§ Aim of the task
All of the entries below are to be retyped exactly.

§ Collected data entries
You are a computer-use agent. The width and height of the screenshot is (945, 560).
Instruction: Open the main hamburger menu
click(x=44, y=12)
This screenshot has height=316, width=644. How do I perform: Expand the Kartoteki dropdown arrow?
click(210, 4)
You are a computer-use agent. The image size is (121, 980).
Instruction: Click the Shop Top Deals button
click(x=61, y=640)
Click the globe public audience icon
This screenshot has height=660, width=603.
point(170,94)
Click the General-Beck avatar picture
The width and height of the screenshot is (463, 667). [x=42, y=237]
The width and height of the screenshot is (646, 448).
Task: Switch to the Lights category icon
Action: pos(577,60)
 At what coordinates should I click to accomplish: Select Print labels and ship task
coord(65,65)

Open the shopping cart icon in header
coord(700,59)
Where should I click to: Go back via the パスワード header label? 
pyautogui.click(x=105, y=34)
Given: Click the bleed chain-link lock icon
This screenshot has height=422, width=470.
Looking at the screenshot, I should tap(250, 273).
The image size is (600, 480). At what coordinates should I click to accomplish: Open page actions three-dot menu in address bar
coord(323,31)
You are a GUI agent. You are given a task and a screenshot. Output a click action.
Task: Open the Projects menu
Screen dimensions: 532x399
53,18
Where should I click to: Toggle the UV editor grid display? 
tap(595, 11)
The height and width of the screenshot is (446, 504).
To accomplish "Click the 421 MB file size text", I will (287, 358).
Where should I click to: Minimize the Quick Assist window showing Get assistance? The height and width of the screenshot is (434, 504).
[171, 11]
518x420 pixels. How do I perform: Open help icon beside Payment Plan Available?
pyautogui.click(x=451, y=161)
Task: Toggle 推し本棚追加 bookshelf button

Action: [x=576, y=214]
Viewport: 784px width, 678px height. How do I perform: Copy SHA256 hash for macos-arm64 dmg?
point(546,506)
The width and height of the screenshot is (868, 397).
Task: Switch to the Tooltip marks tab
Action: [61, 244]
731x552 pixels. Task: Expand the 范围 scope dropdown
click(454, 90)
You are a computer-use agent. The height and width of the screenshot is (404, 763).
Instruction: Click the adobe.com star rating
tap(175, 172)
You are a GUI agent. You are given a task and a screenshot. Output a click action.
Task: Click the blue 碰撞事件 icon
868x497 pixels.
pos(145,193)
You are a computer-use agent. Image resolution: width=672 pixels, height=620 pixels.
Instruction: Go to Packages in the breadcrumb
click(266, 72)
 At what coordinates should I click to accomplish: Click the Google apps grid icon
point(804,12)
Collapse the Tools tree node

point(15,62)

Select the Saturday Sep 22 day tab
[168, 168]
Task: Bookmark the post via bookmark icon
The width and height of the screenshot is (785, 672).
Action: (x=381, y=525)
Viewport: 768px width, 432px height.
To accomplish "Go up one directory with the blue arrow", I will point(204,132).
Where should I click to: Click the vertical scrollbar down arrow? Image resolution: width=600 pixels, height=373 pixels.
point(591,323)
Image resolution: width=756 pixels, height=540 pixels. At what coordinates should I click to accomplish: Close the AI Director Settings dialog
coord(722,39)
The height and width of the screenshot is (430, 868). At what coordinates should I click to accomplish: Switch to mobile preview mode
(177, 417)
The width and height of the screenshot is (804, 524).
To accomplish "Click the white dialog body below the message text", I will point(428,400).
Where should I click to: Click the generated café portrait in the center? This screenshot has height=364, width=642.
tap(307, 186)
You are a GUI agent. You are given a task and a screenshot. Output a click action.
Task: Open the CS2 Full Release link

§ Reply to the task
You are a computer-use agent. The width and height of the screenshot is (945, 560).
Instruction: Open the main hamburger menu
click(x=44, y=12)
This screenshot has height=316, width=644. How do I perform: Expand the Kartoteki dropdown arrow?
click(210, 4)
You are a computer-use agent. The image size is (121, 980).
Instruction: Click the Shop Top Deals button
click(x=61, y=640)
Click the globe public audience icon
This screenshot has height=660, width=603.
point(170,94)
Click the General-Beck avatar picture
The width and height of the screenshot is (463, 667). [x=42, y=237]
The width and height of the screenshot is (646, 448).
Task: Switch to the Lights category icon
Action: pos(577,60)
 At what coordinates should I click to accomplish: Select Print labels and ship task
coord(65,65)

Open the shopping cart icon in header
coord(700,59)
Where should I click to: Go back via the パスワード header label? 
pyautogui.click(x=105, y=34)
Given: Click the bleed chain-link lock icon
This screenshot has height=422, width=470.
Looking at the screenshot, I should tap(250, 273).
The image size is (600, 480). At what coordinates should I click to accomplish: Open page actions three-dot menu in address bar
coord(323,31)
You are a GUI agent. You are given a task and a screenshot. Output a click action.
Task: Open the Projects menu
Screen dimensions: 532x399
53,18
Where should I click to: Toggle the UV editor grid display? 
tap(595, 11)
The height and width of the screenshot is (446, 504).
To accomplish "Click the 421 MB file size text", I will (287, 358).
Where should I click to: Minimize the Quick Assist window showing Get assistance? The height and width of the screenshot is (434, 504).
[171, 11]
518x420 pixels. How do I perform: Open help icon beside Payment Plan Available?
pyautogui.click(x=451, y=161)
Task: Toggle 推し本棚追加 bookshelf button

Action: [x=576, y=214]
Viewport: 784px width, 678px height. How do I perform: Copy SHA256 hash for macos-arm64 dmg?
point(546,506)
The width and height of the screenshot is (868, 397).
Task: Switch to the Tooltip marks tab
Action: [61, 244]
731x552 pixels. Task: Expand the 范围 scope dropdown
click(454, 90)
You are a computer-use agent. The height and width of the screenshot is (404, 763).
Instruction: Click the adobe.com star rating
tap(175, 172)
You are a GUI agent. You are given a task and a screenshot. Output a click action.
Task: Click the blue 碰撞事件 icon
868x497 pixels.
pos(145,193)
You are a computer-use agent. Image resolution: width=672 pixels, height=620 pixels.
Instruction: Go to Packages in the breadcrumb
click(266, 72)
 At what coordinates should I click to accomplish: Click the Google apps grid icon
point(804,12)
Collapse the Tools tree node

point(15,62)

Select the Saturday Sep 22 day tab
[168, 168]
Task: Bookmark the post via bookmark icon
The width and height of the screenshot is (785, 672).
Action: (x=381, y=525)
Viewport: 768px width, 432px height.
To accomplish "Go up one directory with the blue arrow", I will point(204,132).
Where should I click to: Click the vertical scrollbar down arrow? Image resolution: width=600 pixels, height=373 pixels.
point(591,323)
Image resolution: width=756 pixels, height=540 pixels. At what coordinates should I click to accomplish: Close the AI Director Settings dialog
coord(722,39)
The height and width of the screenshot is (430, 868). At what coordinates should I click to accomplish: Switch to mobile preview mode
(177, 417)
The width and height of the screenshot is (804, 524).
To accomplish "Click the white dialog body below the message text", I will point(428,400).
Where should I click to: Click the generated café portrait in the center? This screenshot has height=364, width=642.
tap(307, 186)
You are a GUI agent. You are given a task and a screenshot. Output a click action.
Task: Open the CS2 Full Release link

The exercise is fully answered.